= Friends of Nature (China) =

Friends of Nature (FON, 自然之友 (zìrán zhī yǒu)) is the People's Republic of China's oldest environmental non-government organization. On March 31, 1994, the organization was officially registered under the name Green Culture Institute of the International Academy of Chinese Culture under the Ministry of Civil Affairs. The focus of the group is to raise awareness about environmental protection ( such as saving endangered species, recycling, energy conservation etc.) through workshops, field trips and the training of teachers. Furthermore, FON has been instrumental in the development of other environmental NGOs and student groups across China because NGOs in China are technically forbidden from establishing branch offices. FON was China's first legal NGO.

== People ==
FON was founded by Liang Congjie, son of Liang Sicheng and Lin Huiyin, two of the leading architectural historians in 20th century China. The activist Hu Jia became interested in environmental issues while participating in the activities of FON.

== Tibetan antelope ==
In 1996, FON members traveled to Kekexili to collect information about the Tibetan antelope population. Two years later, FON held a series of conferences about the protection of the Tibetan antelope in conjunction with several international NGOs including World Wide Fund for Nature and International Fund for Animal Welfare. The conferences raised awareness about the plight of the antelope.
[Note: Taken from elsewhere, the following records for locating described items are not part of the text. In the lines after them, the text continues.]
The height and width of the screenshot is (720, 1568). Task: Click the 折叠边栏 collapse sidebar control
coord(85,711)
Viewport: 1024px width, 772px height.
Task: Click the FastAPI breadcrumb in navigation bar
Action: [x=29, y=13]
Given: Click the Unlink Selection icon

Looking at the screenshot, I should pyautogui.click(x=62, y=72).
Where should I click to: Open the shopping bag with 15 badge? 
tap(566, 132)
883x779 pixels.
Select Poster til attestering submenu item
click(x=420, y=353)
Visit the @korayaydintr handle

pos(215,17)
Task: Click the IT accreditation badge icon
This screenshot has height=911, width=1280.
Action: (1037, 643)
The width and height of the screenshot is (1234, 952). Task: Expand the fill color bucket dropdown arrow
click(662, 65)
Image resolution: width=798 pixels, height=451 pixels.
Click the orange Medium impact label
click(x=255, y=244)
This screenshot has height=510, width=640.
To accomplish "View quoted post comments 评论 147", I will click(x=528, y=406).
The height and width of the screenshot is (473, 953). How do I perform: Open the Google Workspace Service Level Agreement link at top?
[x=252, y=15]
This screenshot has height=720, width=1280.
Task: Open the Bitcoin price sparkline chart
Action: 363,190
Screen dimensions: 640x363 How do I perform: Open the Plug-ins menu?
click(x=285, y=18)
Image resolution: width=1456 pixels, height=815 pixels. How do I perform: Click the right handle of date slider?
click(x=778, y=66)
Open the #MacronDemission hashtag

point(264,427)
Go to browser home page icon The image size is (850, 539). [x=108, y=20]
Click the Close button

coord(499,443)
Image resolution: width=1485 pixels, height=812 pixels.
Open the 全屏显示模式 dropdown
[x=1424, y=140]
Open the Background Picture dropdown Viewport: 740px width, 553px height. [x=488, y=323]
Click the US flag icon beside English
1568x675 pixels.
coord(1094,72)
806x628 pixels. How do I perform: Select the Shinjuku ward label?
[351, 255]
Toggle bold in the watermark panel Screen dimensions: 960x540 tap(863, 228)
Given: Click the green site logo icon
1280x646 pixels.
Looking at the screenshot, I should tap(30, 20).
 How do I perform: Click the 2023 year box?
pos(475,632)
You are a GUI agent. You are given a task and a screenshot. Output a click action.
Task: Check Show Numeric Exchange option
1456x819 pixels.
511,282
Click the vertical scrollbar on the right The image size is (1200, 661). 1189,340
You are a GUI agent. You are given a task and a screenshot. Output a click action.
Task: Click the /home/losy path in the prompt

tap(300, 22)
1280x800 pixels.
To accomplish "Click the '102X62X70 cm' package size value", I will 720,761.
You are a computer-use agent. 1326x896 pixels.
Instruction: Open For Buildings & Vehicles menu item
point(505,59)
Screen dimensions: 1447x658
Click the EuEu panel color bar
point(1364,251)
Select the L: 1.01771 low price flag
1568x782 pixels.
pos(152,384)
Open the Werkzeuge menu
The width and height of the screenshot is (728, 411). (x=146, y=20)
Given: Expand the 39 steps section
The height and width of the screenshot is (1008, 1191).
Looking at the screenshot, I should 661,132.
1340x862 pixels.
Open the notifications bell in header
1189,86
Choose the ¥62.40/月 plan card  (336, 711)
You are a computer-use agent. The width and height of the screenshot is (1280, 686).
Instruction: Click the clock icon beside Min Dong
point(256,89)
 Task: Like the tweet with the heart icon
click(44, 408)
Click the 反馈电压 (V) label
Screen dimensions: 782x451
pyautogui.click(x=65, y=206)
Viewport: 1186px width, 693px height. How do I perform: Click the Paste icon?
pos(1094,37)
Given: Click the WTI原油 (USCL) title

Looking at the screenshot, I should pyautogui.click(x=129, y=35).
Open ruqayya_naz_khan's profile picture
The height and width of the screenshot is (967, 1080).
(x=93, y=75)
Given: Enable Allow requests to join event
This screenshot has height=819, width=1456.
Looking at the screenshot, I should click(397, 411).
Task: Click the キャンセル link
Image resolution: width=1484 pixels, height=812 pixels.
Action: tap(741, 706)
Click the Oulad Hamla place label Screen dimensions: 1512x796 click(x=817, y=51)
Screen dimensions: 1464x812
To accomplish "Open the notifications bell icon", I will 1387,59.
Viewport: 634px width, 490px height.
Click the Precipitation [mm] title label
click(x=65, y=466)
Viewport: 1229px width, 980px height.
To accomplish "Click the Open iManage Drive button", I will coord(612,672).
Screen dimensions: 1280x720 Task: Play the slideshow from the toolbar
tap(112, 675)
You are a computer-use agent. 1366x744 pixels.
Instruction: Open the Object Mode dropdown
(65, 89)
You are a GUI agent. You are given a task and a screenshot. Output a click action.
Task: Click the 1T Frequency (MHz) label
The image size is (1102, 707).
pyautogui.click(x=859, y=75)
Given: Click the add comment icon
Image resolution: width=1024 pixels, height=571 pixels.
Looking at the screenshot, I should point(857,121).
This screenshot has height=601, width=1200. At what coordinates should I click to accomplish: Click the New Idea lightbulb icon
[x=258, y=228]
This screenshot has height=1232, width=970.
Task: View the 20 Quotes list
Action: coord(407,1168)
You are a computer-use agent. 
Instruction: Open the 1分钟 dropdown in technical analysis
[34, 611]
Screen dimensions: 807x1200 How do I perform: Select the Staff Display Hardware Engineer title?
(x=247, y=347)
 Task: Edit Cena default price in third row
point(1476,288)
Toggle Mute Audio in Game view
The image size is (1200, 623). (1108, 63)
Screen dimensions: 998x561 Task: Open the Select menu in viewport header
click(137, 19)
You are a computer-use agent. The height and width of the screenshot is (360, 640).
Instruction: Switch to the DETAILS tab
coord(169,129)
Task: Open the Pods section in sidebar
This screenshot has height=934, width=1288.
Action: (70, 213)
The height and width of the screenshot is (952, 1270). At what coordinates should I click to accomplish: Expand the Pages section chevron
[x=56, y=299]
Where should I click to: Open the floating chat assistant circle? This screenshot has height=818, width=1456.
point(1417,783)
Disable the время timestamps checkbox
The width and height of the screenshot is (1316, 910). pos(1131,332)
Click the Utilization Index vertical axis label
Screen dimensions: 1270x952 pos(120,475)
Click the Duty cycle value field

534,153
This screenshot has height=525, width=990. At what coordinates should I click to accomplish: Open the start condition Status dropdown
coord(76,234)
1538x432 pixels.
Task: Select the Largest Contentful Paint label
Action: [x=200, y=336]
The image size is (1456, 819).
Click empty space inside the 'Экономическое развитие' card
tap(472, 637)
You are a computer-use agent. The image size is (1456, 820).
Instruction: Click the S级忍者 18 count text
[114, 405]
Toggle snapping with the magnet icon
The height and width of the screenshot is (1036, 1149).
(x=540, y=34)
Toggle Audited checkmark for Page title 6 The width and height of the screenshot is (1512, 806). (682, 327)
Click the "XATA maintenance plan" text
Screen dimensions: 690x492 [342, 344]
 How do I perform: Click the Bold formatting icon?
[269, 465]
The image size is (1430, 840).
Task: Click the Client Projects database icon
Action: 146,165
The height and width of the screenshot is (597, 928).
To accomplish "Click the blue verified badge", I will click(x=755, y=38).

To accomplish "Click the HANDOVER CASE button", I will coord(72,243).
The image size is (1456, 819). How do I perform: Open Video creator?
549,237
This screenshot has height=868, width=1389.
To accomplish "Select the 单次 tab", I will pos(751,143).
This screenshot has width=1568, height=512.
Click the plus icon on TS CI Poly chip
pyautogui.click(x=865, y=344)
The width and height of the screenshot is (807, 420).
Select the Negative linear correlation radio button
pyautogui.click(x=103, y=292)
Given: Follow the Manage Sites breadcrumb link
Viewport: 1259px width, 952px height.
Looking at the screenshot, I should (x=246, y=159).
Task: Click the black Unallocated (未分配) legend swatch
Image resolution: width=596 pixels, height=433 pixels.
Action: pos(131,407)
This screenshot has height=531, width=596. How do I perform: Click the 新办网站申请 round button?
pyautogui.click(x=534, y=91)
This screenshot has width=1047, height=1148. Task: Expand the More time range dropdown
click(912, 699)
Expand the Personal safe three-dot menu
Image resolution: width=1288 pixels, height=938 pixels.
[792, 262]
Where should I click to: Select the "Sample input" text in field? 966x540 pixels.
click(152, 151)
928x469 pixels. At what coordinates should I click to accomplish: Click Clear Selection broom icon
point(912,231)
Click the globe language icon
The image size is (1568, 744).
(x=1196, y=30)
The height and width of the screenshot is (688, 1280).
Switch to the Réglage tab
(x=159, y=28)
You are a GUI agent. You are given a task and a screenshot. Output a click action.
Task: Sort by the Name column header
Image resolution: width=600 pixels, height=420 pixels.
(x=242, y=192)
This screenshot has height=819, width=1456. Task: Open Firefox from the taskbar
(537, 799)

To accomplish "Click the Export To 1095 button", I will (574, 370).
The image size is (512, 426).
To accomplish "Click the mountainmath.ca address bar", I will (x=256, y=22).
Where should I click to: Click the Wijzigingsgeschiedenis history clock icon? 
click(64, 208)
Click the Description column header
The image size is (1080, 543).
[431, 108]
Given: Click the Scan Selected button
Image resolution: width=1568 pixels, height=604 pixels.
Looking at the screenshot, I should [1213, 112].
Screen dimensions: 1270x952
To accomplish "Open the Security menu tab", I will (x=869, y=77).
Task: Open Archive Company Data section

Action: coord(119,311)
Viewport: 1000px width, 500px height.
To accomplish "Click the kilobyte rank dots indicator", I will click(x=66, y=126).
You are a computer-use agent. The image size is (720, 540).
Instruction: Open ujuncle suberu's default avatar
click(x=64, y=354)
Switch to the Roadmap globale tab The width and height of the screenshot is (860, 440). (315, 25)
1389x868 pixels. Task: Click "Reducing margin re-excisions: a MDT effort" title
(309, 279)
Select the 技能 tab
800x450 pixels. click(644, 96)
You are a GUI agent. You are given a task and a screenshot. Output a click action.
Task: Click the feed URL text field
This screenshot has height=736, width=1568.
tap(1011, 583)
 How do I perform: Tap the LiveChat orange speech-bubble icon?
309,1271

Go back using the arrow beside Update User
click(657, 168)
In October 1998, Liang Congjie submitted an open letter to the British Prime Minister Tony Blair asking the United Kingdom to stop illegal trade on Tibetan antelope fur. Mr. Blair responded the next day, showing his concern and support for the Chinese program to protect the antelope. Tony Blair's response prompted global media attention and large numbers of people set to join the program, helping fund and provide assistance to FON's campaign.